Les dispositions réglementaires européennes et fédérales relatives à la commercialisation et au retrait d’agréation de certains pesticides empêchant leur utilisation par les particuliers et les pouvoirs publics semblent donc porter leurs fruits. De même, l’ordonnance « pesticides » de 2013 ainsi que le programme régional de réduction des pesticides qui l’accompagne contribuent à protéger la qualité des eaux souterraines, en renforçant les exigences et les conditions relatives à leur utilisation. Il est envisagé d’étendre les restrictions d’usage des pesticides aux espaces privés.

Le tétrachloroéthylène, cancérigène, s’accumule dans certains sites des Sables du Bruxellien

Le tétrachloroéthylène est significativement présent dans trois sites de la masse d’eau des Sables du Bruxellien. L’un d’entre eux affiche même en 2018 des concentrations plus de 10 fois supérieures à la valeur seuil ! Bien que le nombre de sites en dépassement soit faible et ne conduise pas à déclasser la masse d’eau vis-à-vis de ce composé, la concentration moyenne à l’échelle de la masse d’eau en 2018 côtoie la valeur seuil. En outre, une tendance à la hausse significative et durable a été identifiée pour ce paramètre sur la période 2009-2018. 

Ce composé organique volatil est un solvant utilisé dans l’industrie (ex : nettoyage à sec, peinture, dégraissage de surfaces métalliques, finissage des textiles, extraction des huiles et graisses…). En raison de son pouvoir cancérogène, son usage est restreint depuis 1980 et il devrait être interdit en 2030 en Europe. 

Il est difficile de savoir à l’heure actuelle si les dépassements observés découlent d’activités industrielles passées (sites pollués) ou actuelles. 

Le 3ème plan de gestion de l’eau prévoit entre autres d’identifier ces sources ponctuelles de pollution, de contrôler voire renforcer les conditions d’exploitation des permis d’environnement des secteurs utilisateurs de cette substance, de remédier à la pollution des sols et de promouvoir des substances alternatives. 
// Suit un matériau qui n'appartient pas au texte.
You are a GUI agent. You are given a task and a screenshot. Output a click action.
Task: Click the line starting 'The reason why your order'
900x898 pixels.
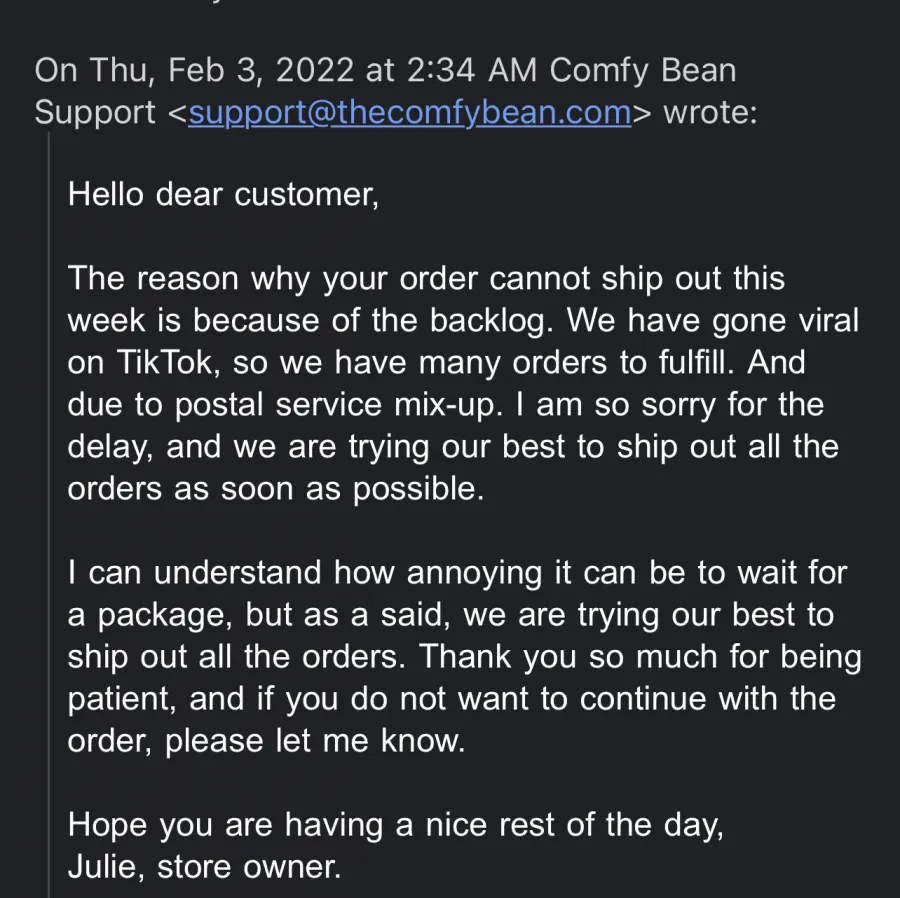426,279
D’autres polluants sous la loupe pour les Sables du Bruxellien

D’autres polluants (sulfates, chlorures…) résultant d’activités de surface ont aussi été mesurés localement ou/et occasionnellement en certains sites de surveillance de la masse d’eau des Sables du Bruxellien. Des dépassements locaux ont ainsi été enregistrés en 2018 en ammonium, en nitrites, en chlorures et en sulfates. Ces deux derniers font l’objet d’une attention particulière car ils augmentent de manière significative depuis 2009, tant en certains sites de surveillance qu’à l’échelle de la masse d’eau.